§ Exercise aim: Once the lines below holding the string "Given" are counted, give that number alone.

──────── Extracted entries

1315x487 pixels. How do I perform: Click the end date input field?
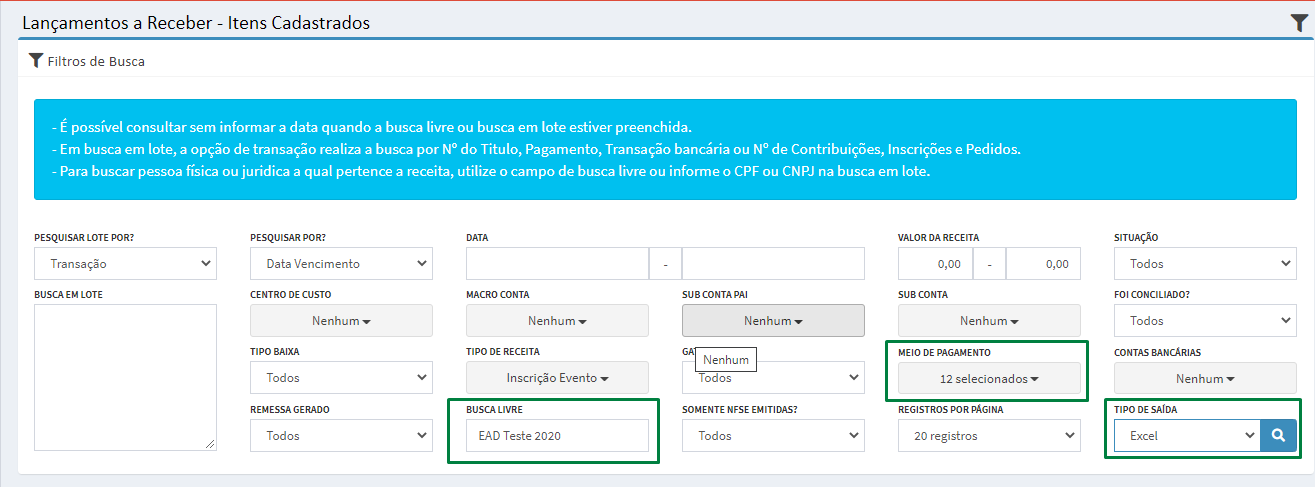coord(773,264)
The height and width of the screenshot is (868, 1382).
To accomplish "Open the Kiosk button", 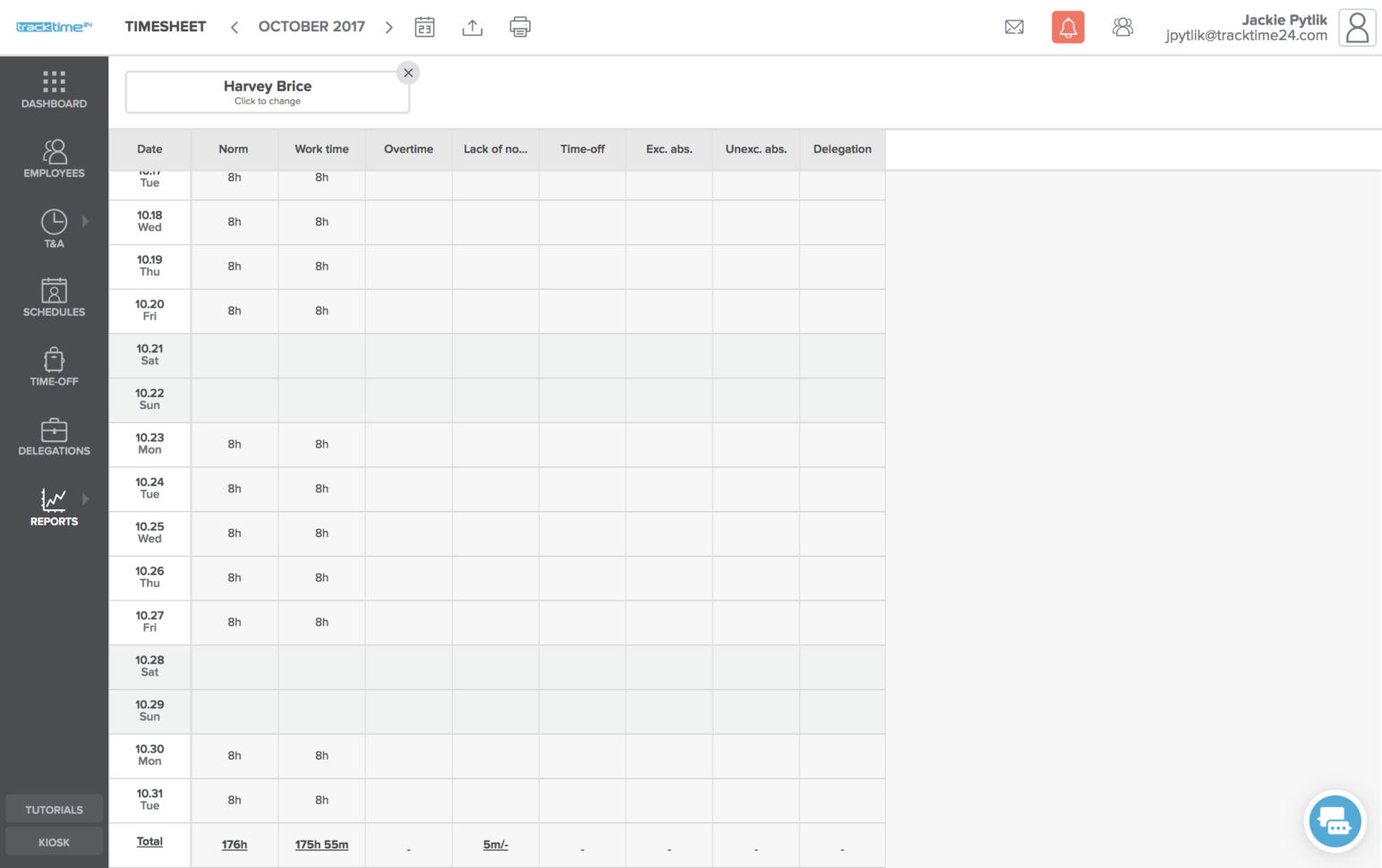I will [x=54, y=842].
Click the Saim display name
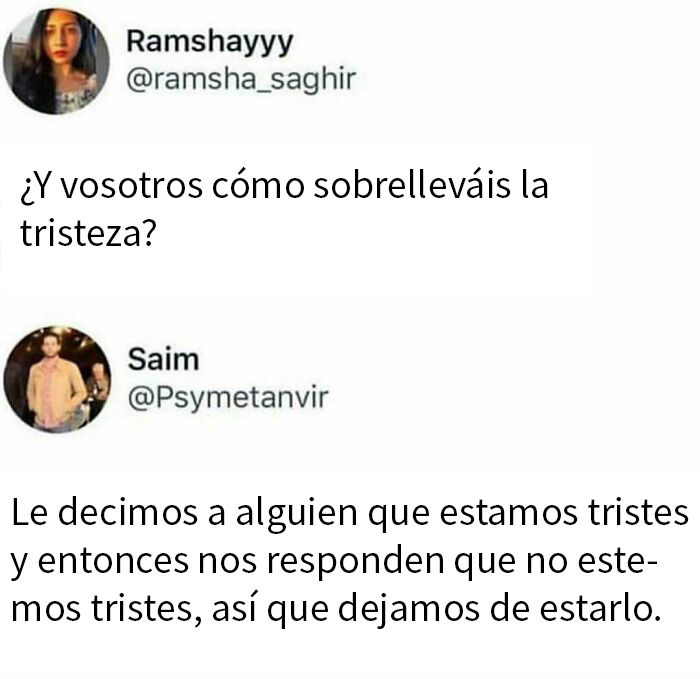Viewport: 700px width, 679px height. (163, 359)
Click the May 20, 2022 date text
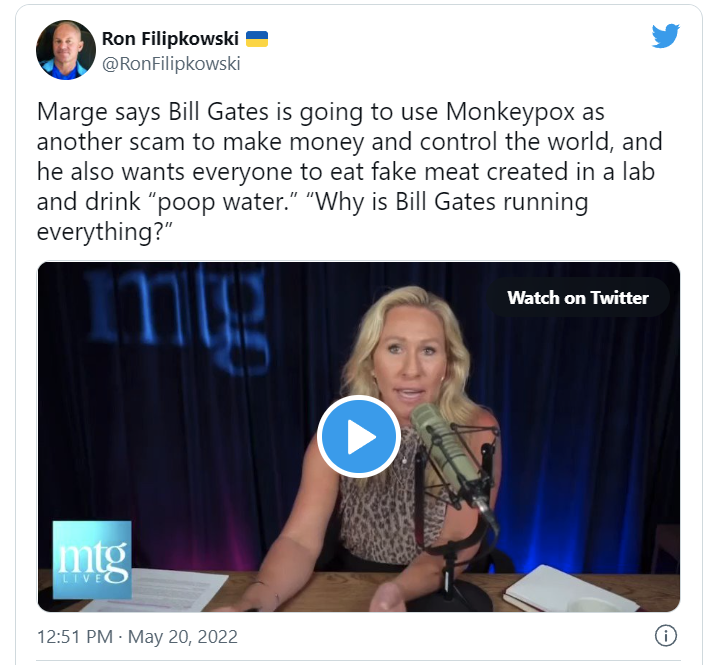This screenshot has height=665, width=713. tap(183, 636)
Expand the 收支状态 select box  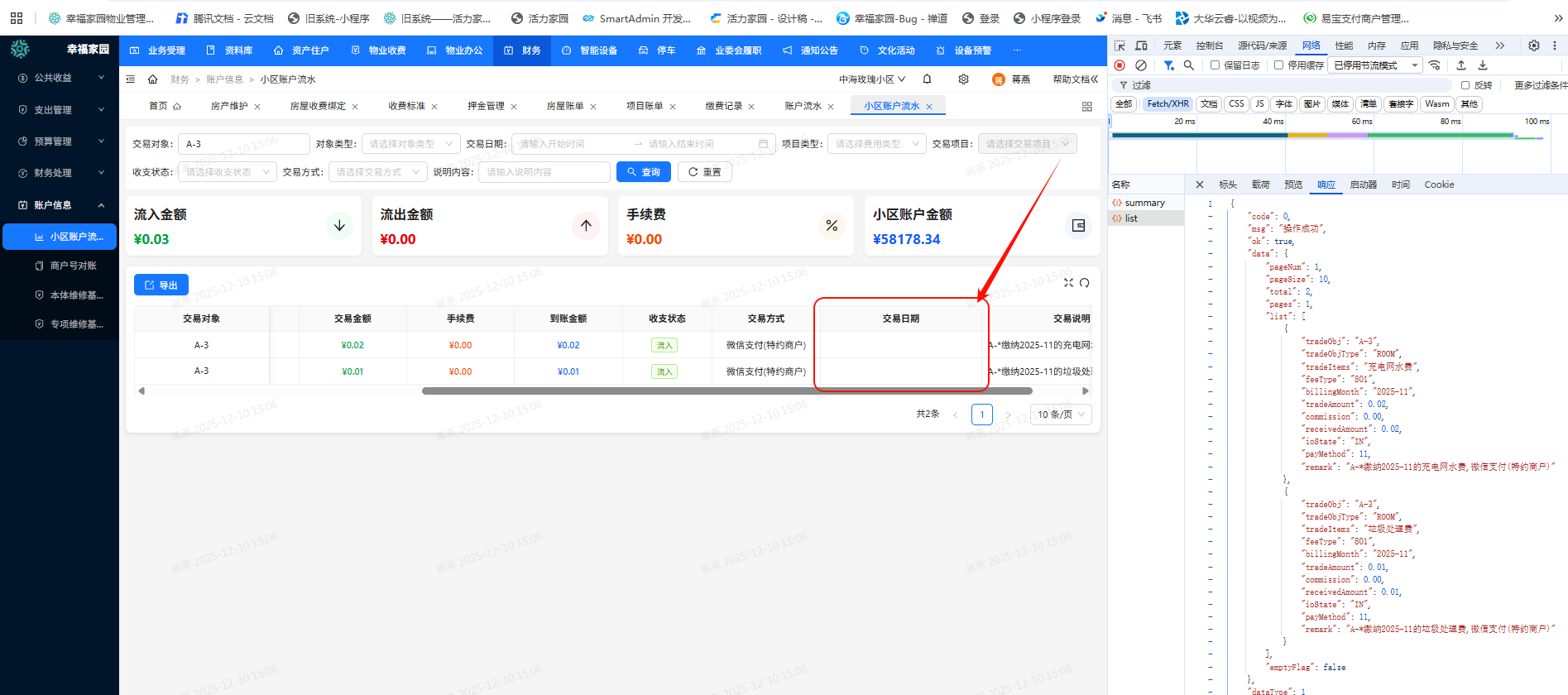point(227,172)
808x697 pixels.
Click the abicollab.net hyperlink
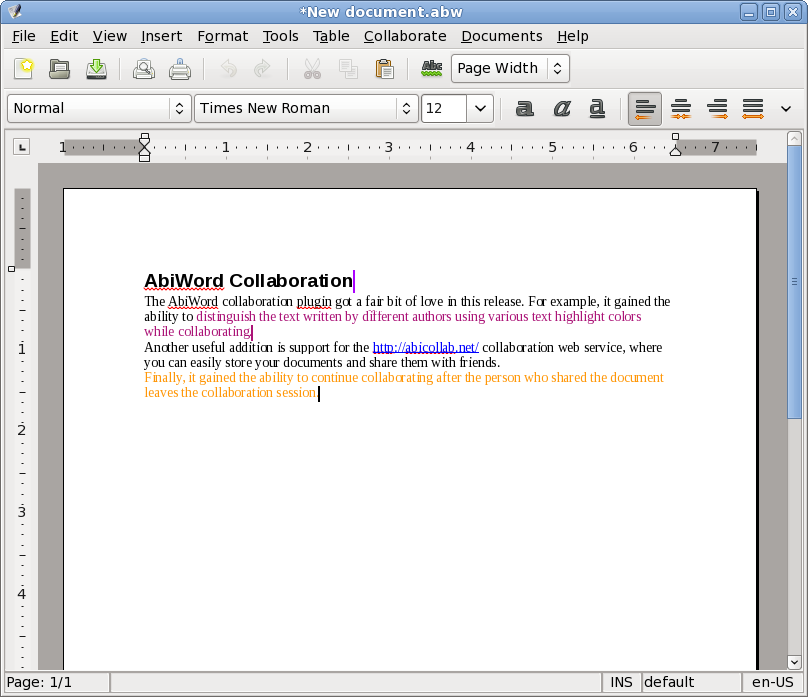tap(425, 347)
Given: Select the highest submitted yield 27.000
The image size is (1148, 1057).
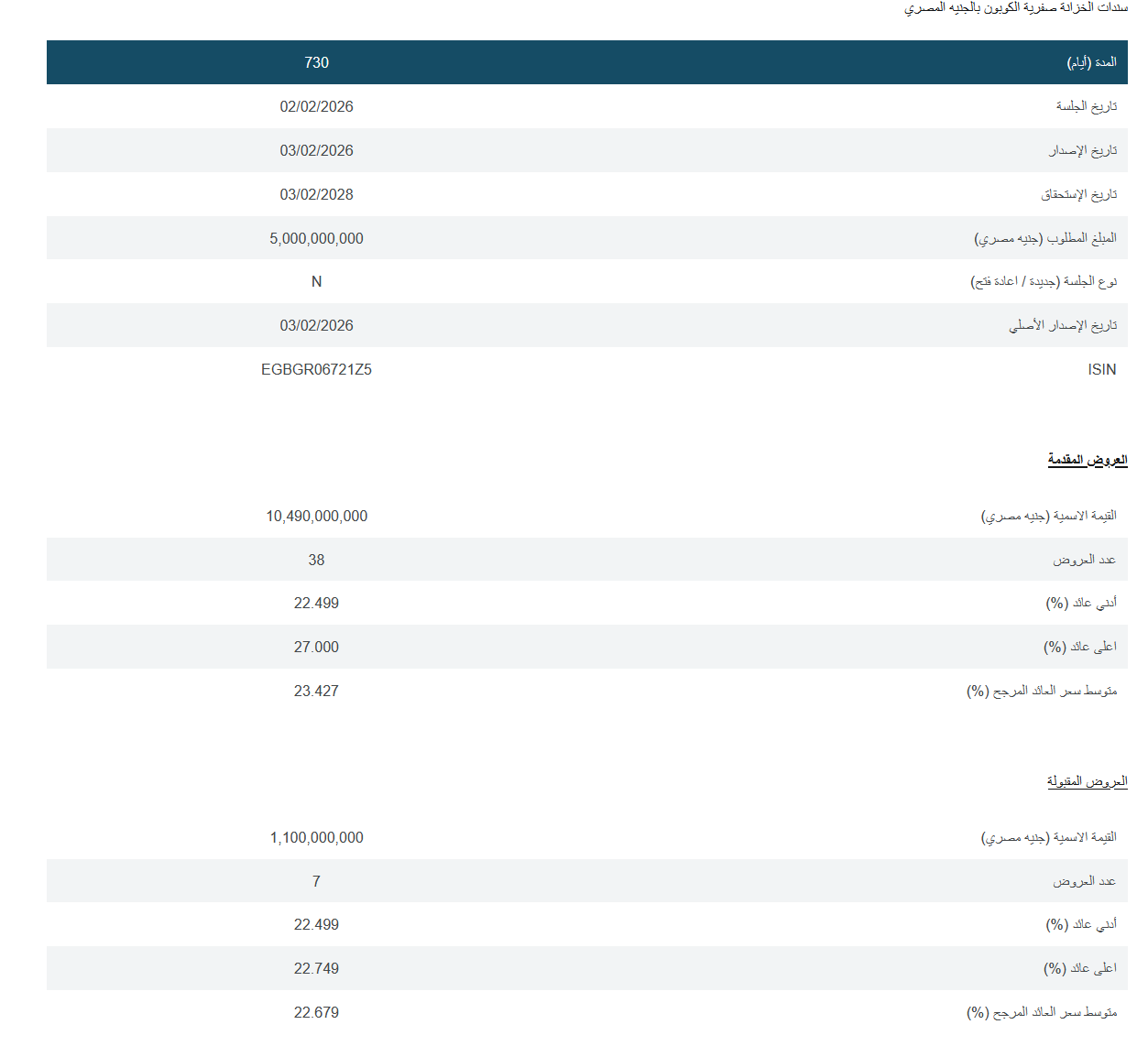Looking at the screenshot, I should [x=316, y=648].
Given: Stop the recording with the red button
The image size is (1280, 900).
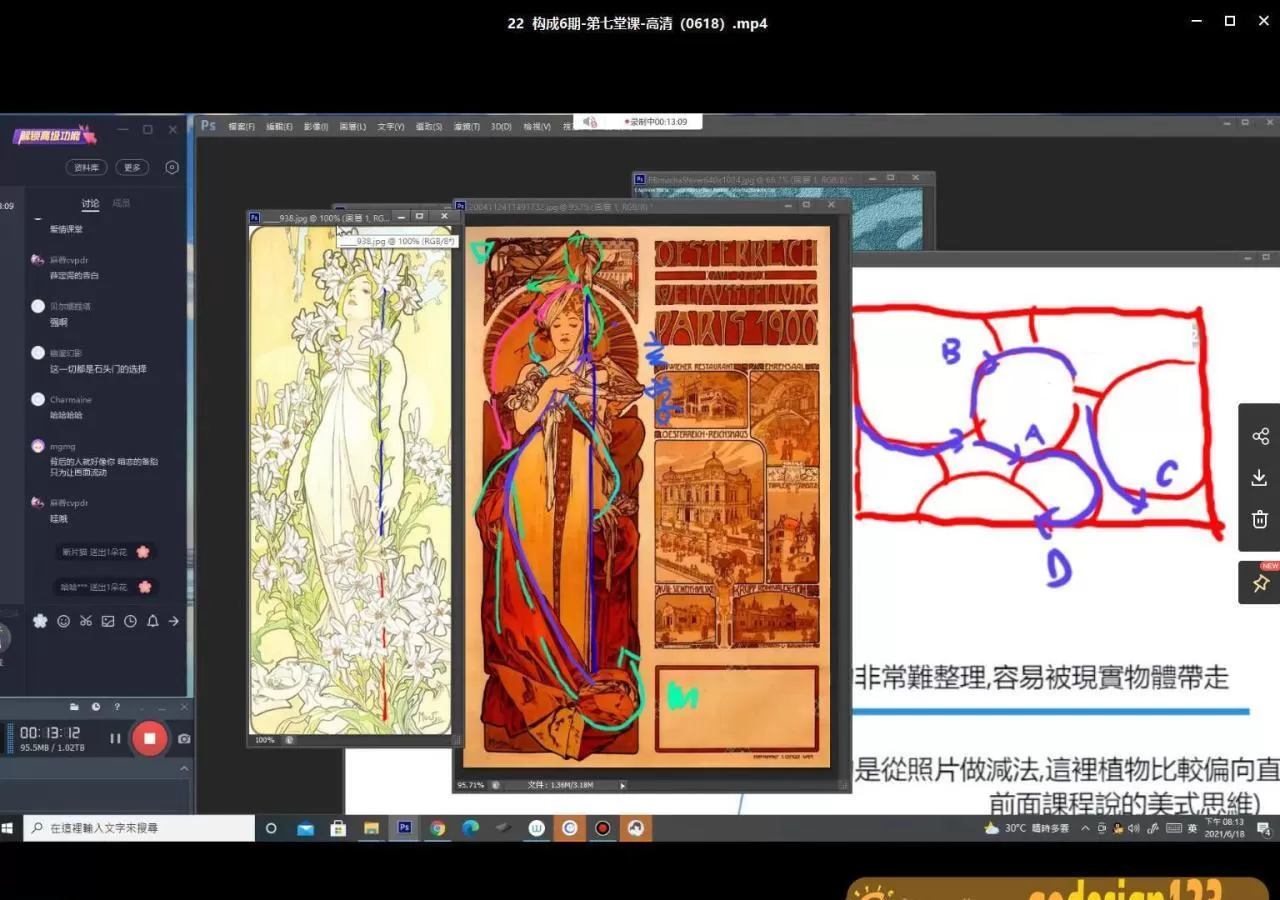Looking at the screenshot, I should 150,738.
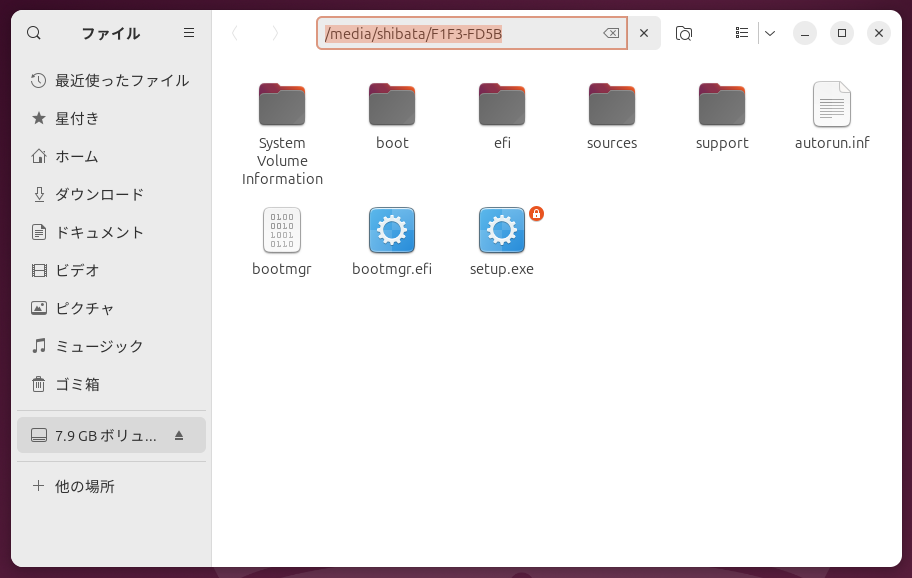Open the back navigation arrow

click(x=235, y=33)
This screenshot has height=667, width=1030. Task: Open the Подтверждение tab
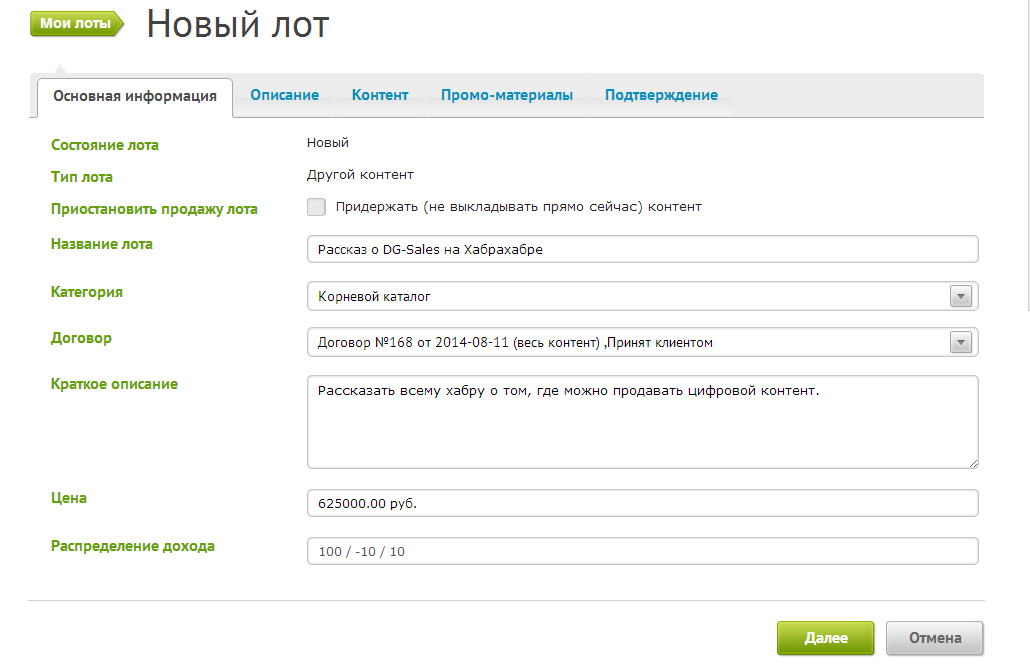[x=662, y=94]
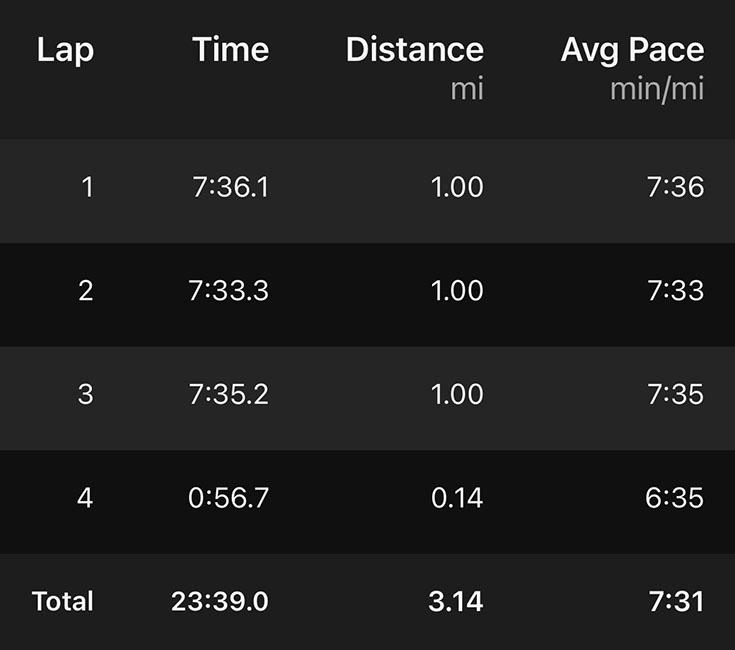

────────────────

§ Answer for this exercise: 2